A day in the life of Prochlorococcus: Diel ecological oscillations of cyanobacteria, viruses and grazers in the North Pacific Subtropical Gyre
A day in the life of Prochlorococcus: Diel ecological oscillations of cyanobacteria, viruses and grazers in the North Pacific Subtropical Gyre
Abstract:
Prochlorococcus is the most abundant photosynthetic organism on Earth and plays a key role in oligotrophic oceans such as the North Pacific Subtropical Gyre (NPSG). Theory suggests that light availabilty and size-dependent processes are core drivers of growth and mortality in oceanic ecosystem communities. A key question is how much viruses contribute to the mortality of phytoplankton relative to grazers.

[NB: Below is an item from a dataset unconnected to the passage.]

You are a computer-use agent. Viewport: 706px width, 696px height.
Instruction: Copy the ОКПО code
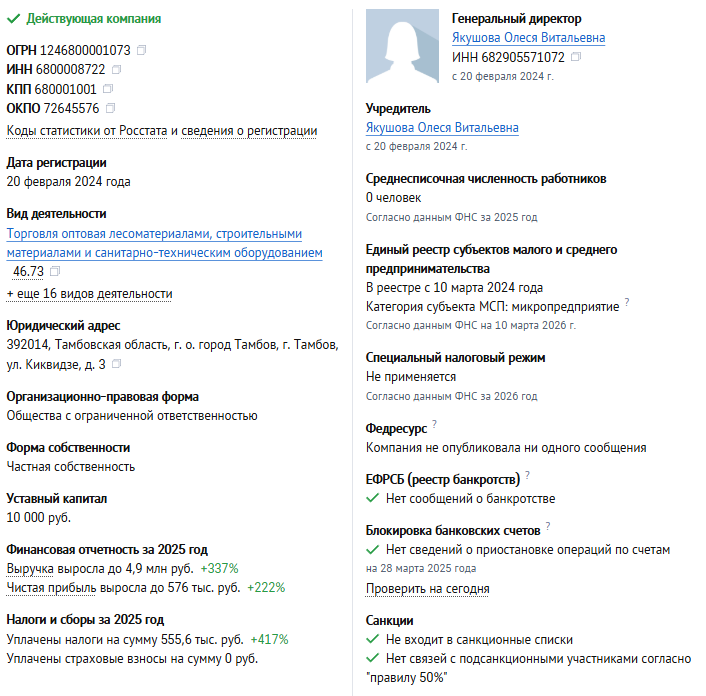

Motivated by timeseries measurements made via Lagrangian sampling in the NPSG we assess population dynamics of Prochlorococcus, micrograzers and viruses over daily timesecales. To understand this dataset we developed a size-structured dynamical model of Prochlorcoccus cells whose growth is light dependent and are subject to infection by viruses and to ingestion by grazers. Using our process-based model we are able to evaluate how in situ ecological rhythms compare with in silico ecological rhythms. In particular, we assess the strength of virus-induced mortality relative to grazing mortality in the NPSG and explore the sensitivity of this balance with respect to model parameterization. Our study provides a methodology for bridging community-level data from a variety of sources with dynamical modelling to explain ecosystem processes on short-term daily timescales. Preliminary results show that our model is capable of recapitulating ecosystem dynamics observed in the NPSG. Within this system, our model suggests that Prochlorococcus mortality peaks during the night and that grazing mortality is much greater than viral-induced mortality. Whilst phytoplankton growth is light-driven, we suggest that NPSG data is best fit by a model in which grazing and infection processes are also driven in a diel manner. More generally, we investigate potential drivers of the differential importance of viral lysis relative to grazer mortality and assess potential variations of population dynamics on daily timescales. Our results help drive our understanding of the dynamics, processes and the functioning of oceanic ecological communities across daily timescales.